Sitting on Cannery Row

In 1998 I lived in Northern California, right in the belly of Silicon Valley. I worked at a typical start up, based in an old house without heat or air conditioning. The biggest perk was the kidney shaped pool that was about twelve feet from me out the drafty french doors beside my desk.

I’d moved to California on a whim, a spur of the moment decision after a late night (early morning?) phone call with a friend who had already made the move. Three weeks later I had my tiny convertible loaded up, had sold everything that wouldn’t fit in it or that I couldn’t haul up to Oklahoma from Dallas to store in my sister’s garage, and made the drive west.

It was the second time I’d ever been in California and the first time I’d ever been north of Los Angeles.

Living in the bay area is, as they say, something everyone should do once. But make sure you have some money stashed away. It ain’t cheap.

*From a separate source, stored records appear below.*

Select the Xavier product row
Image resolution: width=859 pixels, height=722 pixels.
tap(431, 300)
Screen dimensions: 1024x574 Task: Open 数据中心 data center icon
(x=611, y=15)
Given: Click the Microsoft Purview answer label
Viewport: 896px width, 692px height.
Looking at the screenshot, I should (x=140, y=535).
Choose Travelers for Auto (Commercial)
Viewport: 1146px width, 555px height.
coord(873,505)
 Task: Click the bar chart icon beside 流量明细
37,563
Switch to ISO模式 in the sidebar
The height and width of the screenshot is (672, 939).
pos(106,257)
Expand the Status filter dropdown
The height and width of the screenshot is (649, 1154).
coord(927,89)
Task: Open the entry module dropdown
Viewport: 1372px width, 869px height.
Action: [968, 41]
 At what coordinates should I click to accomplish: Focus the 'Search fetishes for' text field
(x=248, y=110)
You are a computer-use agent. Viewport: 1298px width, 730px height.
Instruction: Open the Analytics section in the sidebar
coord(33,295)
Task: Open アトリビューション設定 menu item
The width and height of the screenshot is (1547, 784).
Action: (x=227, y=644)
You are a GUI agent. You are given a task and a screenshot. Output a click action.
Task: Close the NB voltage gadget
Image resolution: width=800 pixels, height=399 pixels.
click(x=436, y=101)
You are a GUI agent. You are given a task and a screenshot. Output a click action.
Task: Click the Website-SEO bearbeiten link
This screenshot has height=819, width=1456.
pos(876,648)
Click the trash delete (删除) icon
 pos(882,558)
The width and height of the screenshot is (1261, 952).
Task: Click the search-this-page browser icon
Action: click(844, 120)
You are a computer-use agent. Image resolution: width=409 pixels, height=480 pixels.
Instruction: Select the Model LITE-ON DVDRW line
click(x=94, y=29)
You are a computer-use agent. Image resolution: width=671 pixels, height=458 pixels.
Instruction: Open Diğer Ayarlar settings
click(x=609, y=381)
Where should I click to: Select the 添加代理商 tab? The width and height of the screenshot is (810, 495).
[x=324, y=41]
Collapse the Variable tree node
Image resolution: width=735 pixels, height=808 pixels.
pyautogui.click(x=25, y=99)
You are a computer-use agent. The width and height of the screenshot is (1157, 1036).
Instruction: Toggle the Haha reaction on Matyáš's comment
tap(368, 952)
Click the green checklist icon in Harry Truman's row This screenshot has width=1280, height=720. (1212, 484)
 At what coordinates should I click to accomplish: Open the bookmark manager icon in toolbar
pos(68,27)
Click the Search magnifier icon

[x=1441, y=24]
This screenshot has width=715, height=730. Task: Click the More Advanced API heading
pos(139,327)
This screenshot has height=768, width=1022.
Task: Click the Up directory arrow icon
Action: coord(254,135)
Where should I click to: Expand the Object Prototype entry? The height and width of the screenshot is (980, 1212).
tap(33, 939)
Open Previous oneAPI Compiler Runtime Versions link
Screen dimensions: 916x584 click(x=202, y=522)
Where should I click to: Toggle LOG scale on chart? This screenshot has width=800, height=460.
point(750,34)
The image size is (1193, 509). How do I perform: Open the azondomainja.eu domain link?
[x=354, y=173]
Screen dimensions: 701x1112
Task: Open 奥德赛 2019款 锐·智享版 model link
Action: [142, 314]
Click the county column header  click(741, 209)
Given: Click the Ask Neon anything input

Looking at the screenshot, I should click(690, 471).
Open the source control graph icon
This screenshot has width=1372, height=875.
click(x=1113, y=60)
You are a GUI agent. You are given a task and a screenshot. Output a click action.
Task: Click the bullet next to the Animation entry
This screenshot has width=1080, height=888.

I was making nothing, especially after rent and car payment. Weekends were mainly made up of filling my gas tank (gas was cheaper then, thankfully), putting the top down and driving up and down the Pacific Coast Highway, Highway 1.

It was those weekends I fell in love with the Pacific, with Monterey and with John Steinbeck.

With no money to my name I would check books out of the library and sit on a beach and read.

I ready Cannery Row sitting on Cannery Row. I’d walk around and try to line the story up with the historic road which barely resembled the one in the story.

That year in California brought back my love of reading and reminded me that I love writing as well. I wrote a short story during those months, emailing it back and forth to my Dad for edits and reviews, that I eventually submitted to the John Steinbeck Short Story Competition. My dreams of becoming a published author so easily were dashed quickly. An author from Hawaii with several published books won the award.

But I had written my first complete short story since college, and in my opinion, my best one. It’s been more than fifteen years since then and I still pull it out and read it when I need inspiration. I figure if I could write those 7,000 words and be happy with it, why not 50,000 words?

If only the next chapter of my book would write as easily as this blog post.